BMW and Jaguar Land Rover agree that two car companies are better than one, at least when it comes to engineering future electric cars. The two automakers have announced a partnership to develop Electric Drive Units (EDUs) for the brands’ upcoming electrified vehicles.
- BMW and Jaguar are joining forces to develop next-gen electric drivetrains.
- The move is meant to streamline costs and accelerate new technology.
- Jaguar currently has one electric vehicle on sale in the U.S., the I-Pace SUV.
- BMW has several plug-in hybrid models on sale here, though only on full electric, the i3 hatchback.
The move is meant to minimize both the cost of research and development, as well as lower the price of parts that will be needed to bring these technologies to market. In other words, the two companies realize buying in bulk is better, particularly when stocking the shelves for future EV needs. While the R&D and costs are shared, each company will still build the subsequent EDUs at their own individual factories.
“The pace of change and consumer interest in electrified vehicles is gathering real momentum and it’s essential we work across industry to advance the technologies required to deliver this exciting future,” said Jaguar Land Rover’s engineering director, Nick Rogers, in a press release announcing the agreement. “It was clear from discussions with BMW Group that both companies’ requirements for next generation EDUs to support this transition have significant overlap making for a mutually beneficial collaboration.”

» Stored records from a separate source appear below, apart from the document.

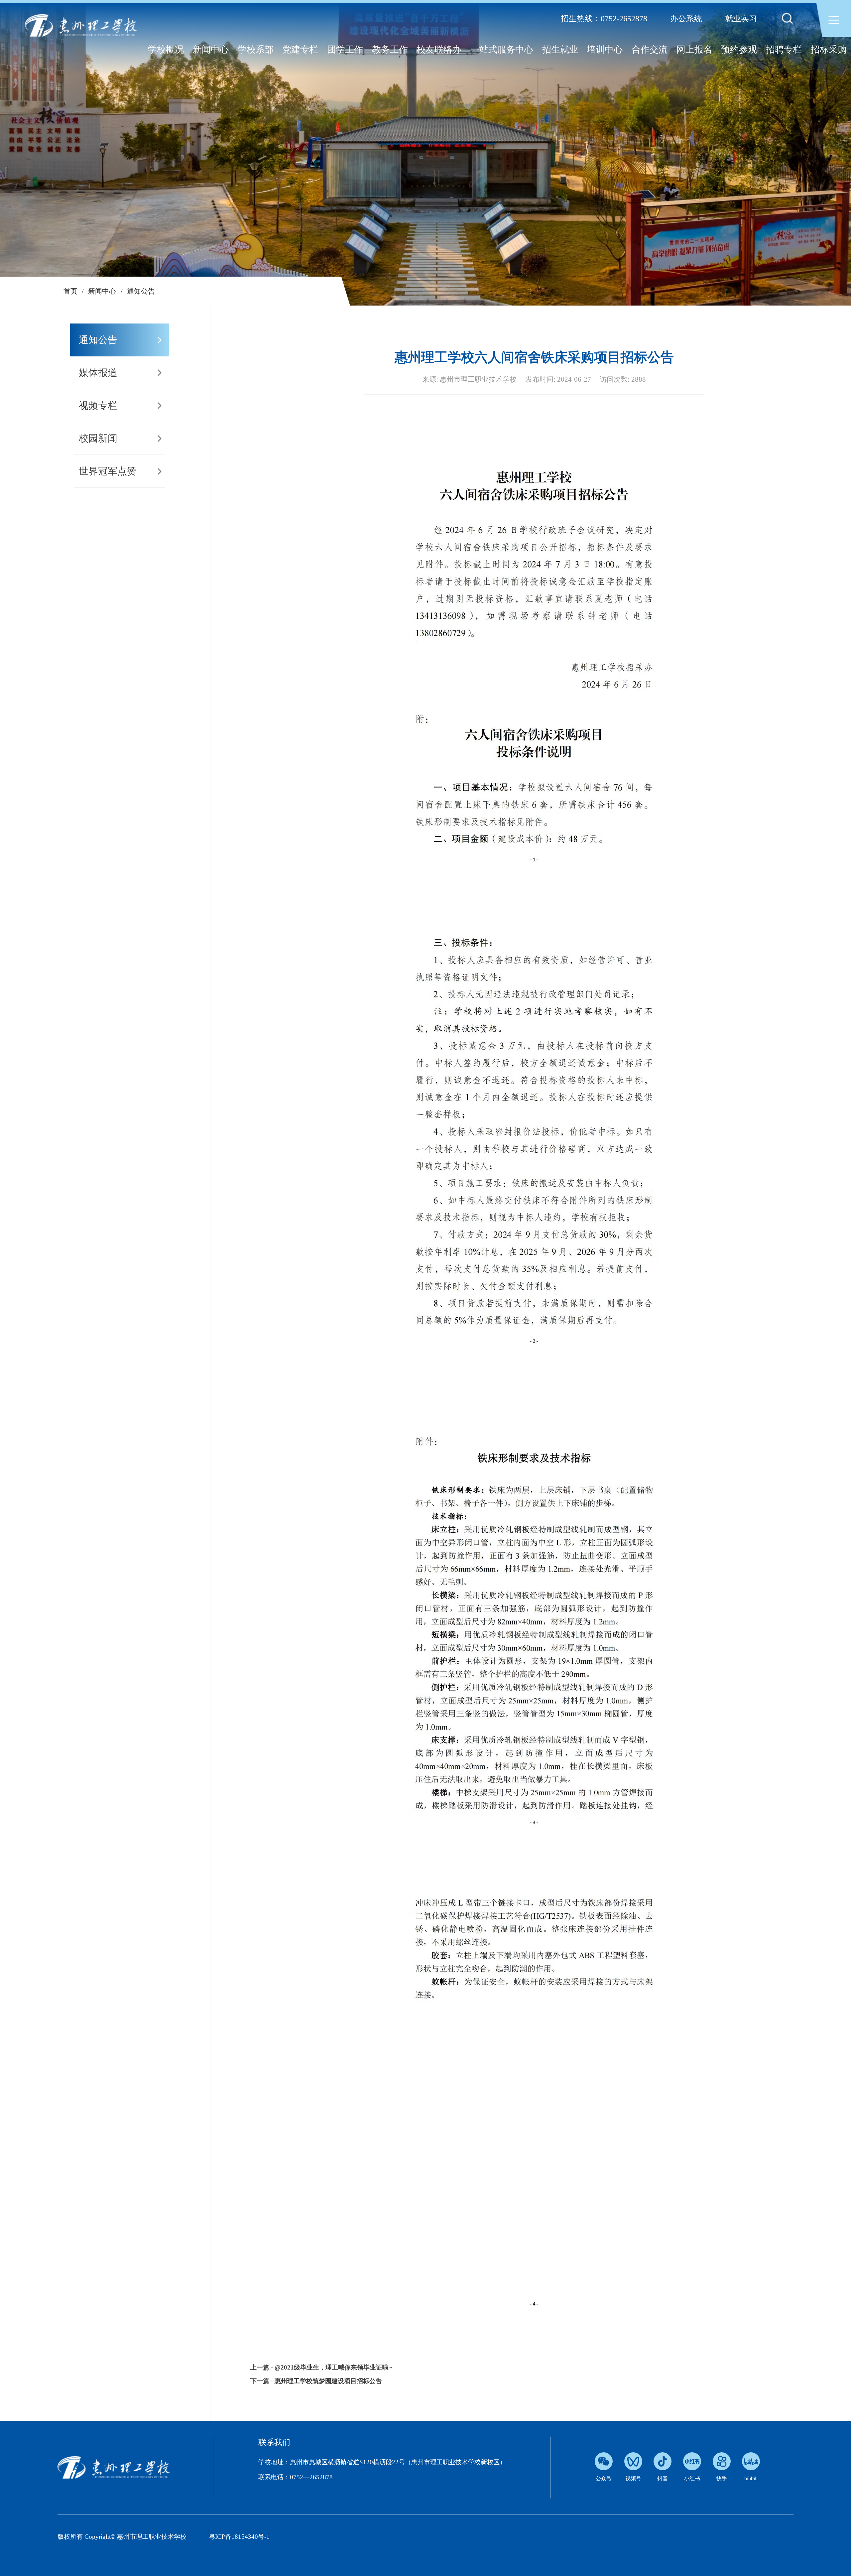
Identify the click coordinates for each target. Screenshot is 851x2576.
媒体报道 (98, 372)
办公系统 (686, 18)
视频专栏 (98, 405)
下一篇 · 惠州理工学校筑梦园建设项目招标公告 (316, 2381)
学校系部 (256, 50)
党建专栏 (300, 50)
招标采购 (829, 50)
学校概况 (166, 50)
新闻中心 (211, 50)
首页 (70, 291)
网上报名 (694, 50)
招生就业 (560, 50)
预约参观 (739, 50)
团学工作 (345, 50)
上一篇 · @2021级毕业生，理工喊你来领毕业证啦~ (321, 2367)
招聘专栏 (784, 50)
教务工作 (390, 50)
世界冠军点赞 (108, 471)
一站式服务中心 (501, 50)
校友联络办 (439, 50)
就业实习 (741, 18)
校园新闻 (98, 438)
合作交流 (650, 50)
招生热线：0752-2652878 (604, 18)
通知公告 (141, 291)
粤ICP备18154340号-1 (239, 2536)
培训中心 (605, 50)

Nothing specific has been mentioned regarding the size, power output, or price point of these future electric drivetrains, or the EVs they will motivate. At the moment, there isn’t any overlap between the two automaker’s electric offerings here in the U.S. Right now, those total exactly two vehicles: The BMW i3 hatchback and the Jaguar I-Pace sport-utility.
Over at BMW, the i3 is available in both electric form, or with a gas-powered range extender that offers 200 miles of driving range. As for the purely electric version of the i3, it has range of 153 miles per charge, which is about the same as the current Nissan Leaf. Unfortunately, the BMW i3 carries a hefty price for a small city-car, with the base version starting at approximately $45,000 (excluding any federal or state tax incentives).
At Jaguar, the I-Pace sport-utility seats five and offers a total driving range of 234 miles. The price of the I-Pace, like the BMW i3, isn’t what you’d call cheap. The base model starts around $70,000, which puts this electric kitty out of reach for many mainstream EV shoppers. Still, the I-Pace is credited with having superb driving dynamics, strong and near-silent acceleration, and a classy cabin. The SUV shape also means there’s a handy 25 cubic feet of storage space behind the rear seats.